### Work item
Copy out every record below exactly as written, but leave out any pictures.

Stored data
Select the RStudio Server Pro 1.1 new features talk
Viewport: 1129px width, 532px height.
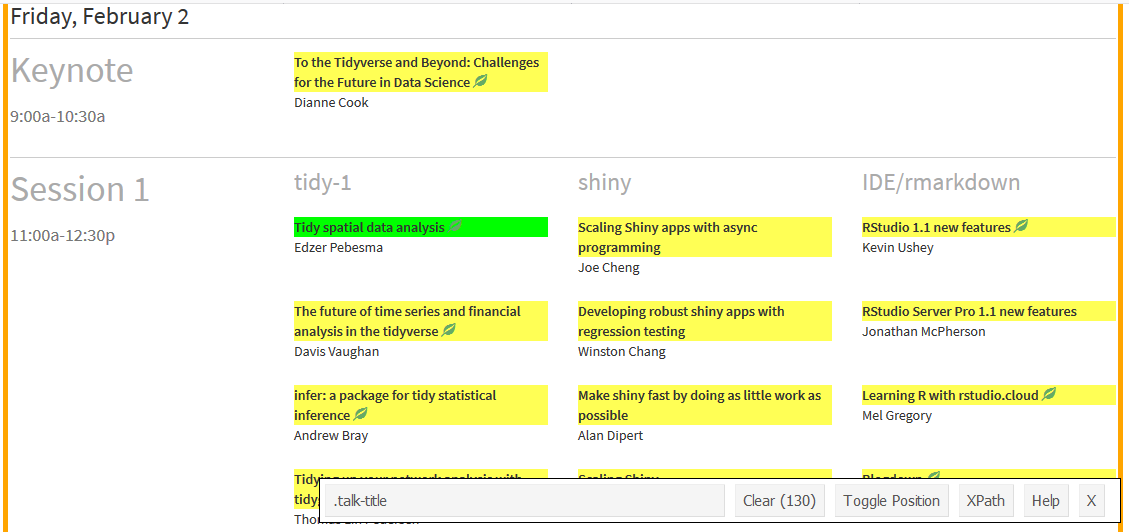coord(969,311)
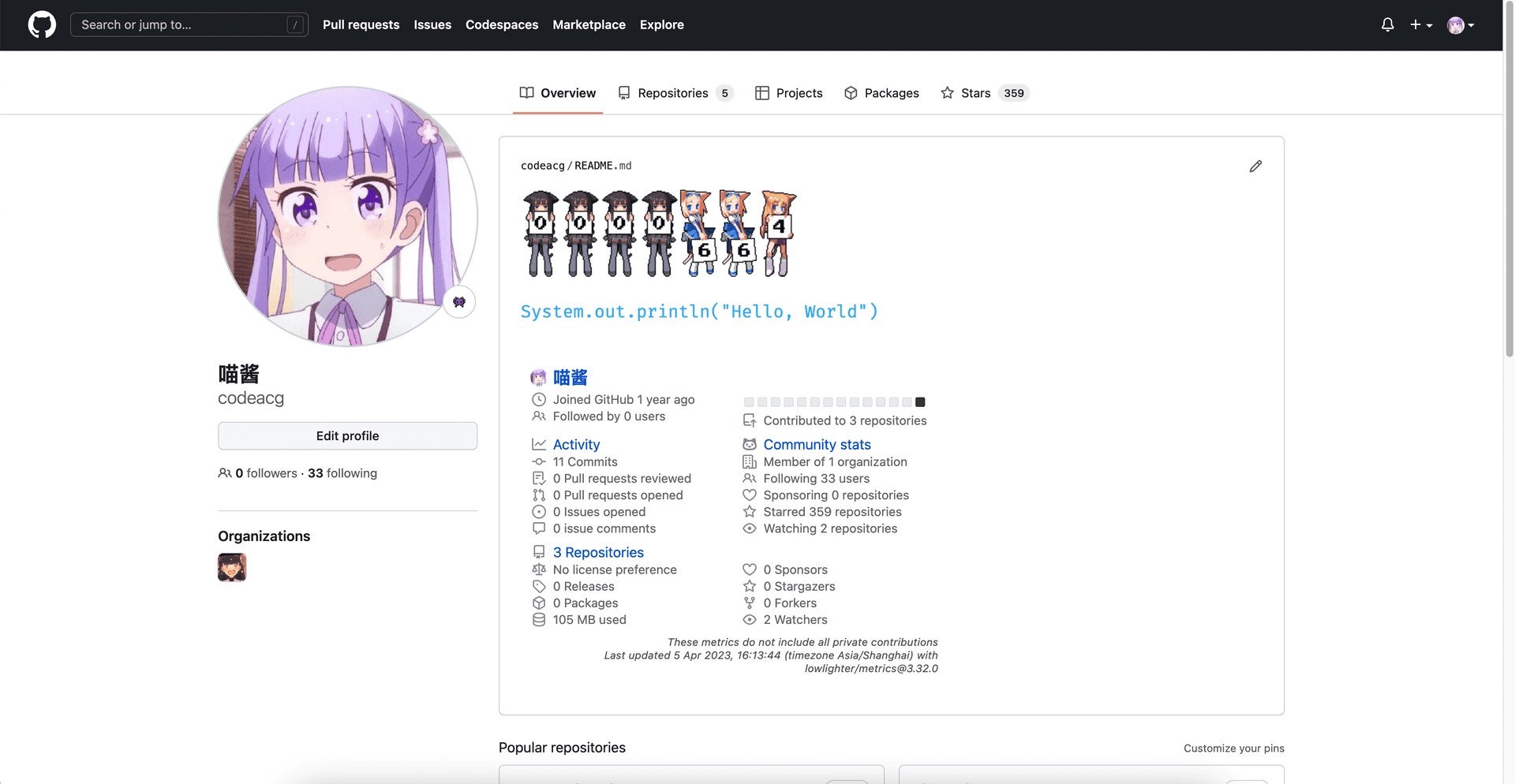Click Customize your pins link
This screenshot has height=784, width=1515.
[1233, 748]
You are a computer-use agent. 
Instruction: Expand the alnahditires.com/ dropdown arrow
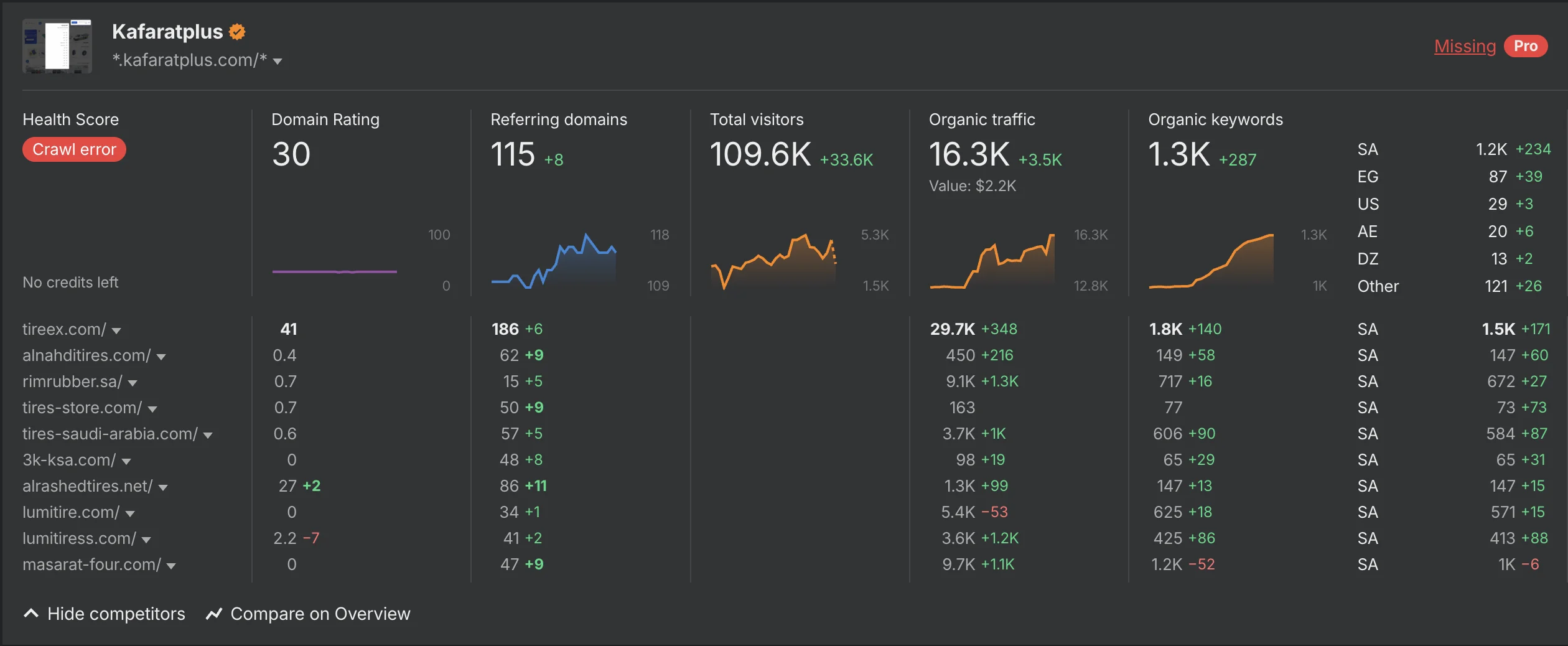pyautogui.click(x=161, y=357)
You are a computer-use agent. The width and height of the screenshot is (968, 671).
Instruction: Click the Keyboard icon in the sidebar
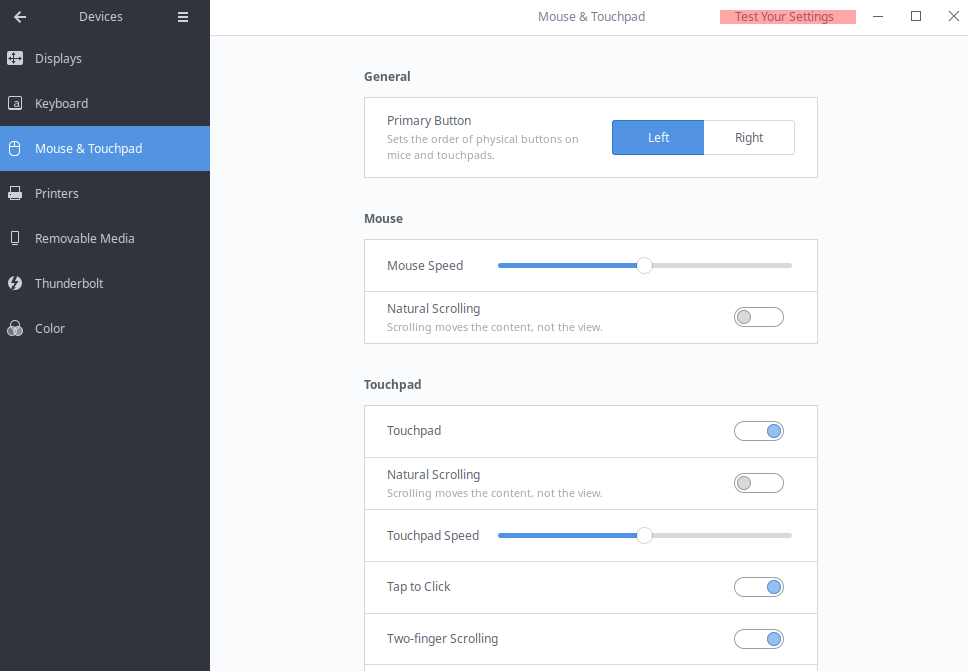15,103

### Your response
Select the RStudio Server Pro 1.1 new features talk
Viewport: 1129px width, 532px height.
coord(969,311)
Click Customize your pins link
This screenshot has height=784, width=1515.
[1233, 748]
You are a computer-use agent. 
Instruction: Expand the alnahditires.com/ dropdown arrow
pyautogui.click(x=161, y=357)
You are a computer-use agent. The width and height of the screenshot is (968, 671).
Instruction: Click the Keyboard icon in the sidebar
15,103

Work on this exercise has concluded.